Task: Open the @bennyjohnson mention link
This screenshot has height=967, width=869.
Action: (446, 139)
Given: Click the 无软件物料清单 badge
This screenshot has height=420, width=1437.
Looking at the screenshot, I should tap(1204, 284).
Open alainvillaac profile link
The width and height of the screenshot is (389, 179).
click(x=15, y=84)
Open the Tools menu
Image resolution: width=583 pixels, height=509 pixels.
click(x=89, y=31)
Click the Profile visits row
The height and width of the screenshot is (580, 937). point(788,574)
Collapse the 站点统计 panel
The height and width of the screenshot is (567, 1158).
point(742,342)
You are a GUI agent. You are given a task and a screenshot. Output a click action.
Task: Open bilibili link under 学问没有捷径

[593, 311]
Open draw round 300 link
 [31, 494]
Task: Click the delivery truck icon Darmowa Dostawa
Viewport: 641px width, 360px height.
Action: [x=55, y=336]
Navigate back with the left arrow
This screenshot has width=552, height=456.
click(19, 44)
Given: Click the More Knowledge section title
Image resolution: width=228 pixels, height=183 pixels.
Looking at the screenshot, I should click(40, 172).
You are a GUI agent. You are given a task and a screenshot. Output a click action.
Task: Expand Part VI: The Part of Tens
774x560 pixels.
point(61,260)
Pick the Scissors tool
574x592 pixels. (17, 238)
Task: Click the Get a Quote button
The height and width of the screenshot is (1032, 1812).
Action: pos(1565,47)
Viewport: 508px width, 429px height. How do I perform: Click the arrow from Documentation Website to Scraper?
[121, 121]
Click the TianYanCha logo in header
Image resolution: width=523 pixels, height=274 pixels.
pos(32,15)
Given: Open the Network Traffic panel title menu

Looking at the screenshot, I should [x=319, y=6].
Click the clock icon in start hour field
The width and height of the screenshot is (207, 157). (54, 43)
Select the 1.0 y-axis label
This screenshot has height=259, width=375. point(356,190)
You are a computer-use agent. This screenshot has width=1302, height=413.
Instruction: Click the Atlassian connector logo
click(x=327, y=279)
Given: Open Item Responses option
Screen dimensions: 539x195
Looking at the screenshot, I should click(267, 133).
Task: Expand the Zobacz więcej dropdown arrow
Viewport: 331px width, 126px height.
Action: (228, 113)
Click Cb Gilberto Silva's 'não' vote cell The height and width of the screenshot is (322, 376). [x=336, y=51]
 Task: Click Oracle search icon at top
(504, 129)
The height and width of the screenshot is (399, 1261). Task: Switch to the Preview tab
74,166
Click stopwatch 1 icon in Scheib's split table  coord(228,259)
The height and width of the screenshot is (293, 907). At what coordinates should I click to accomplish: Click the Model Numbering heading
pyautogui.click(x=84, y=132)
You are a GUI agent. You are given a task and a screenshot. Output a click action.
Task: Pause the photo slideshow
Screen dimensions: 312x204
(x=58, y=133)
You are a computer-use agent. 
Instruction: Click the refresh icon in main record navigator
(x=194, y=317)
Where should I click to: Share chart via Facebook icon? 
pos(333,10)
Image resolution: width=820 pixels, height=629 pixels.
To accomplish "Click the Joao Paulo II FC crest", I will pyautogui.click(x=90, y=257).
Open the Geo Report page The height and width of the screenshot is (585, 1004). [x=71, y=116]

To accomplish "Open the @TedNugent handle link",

-- Work required --
Locate the lines above that hold the word "Expand". Show every one of them.

-- Result --
Task: Expand Part VI: The Part of Tens
Task: Expand the Zobacz więcej dropdown arrow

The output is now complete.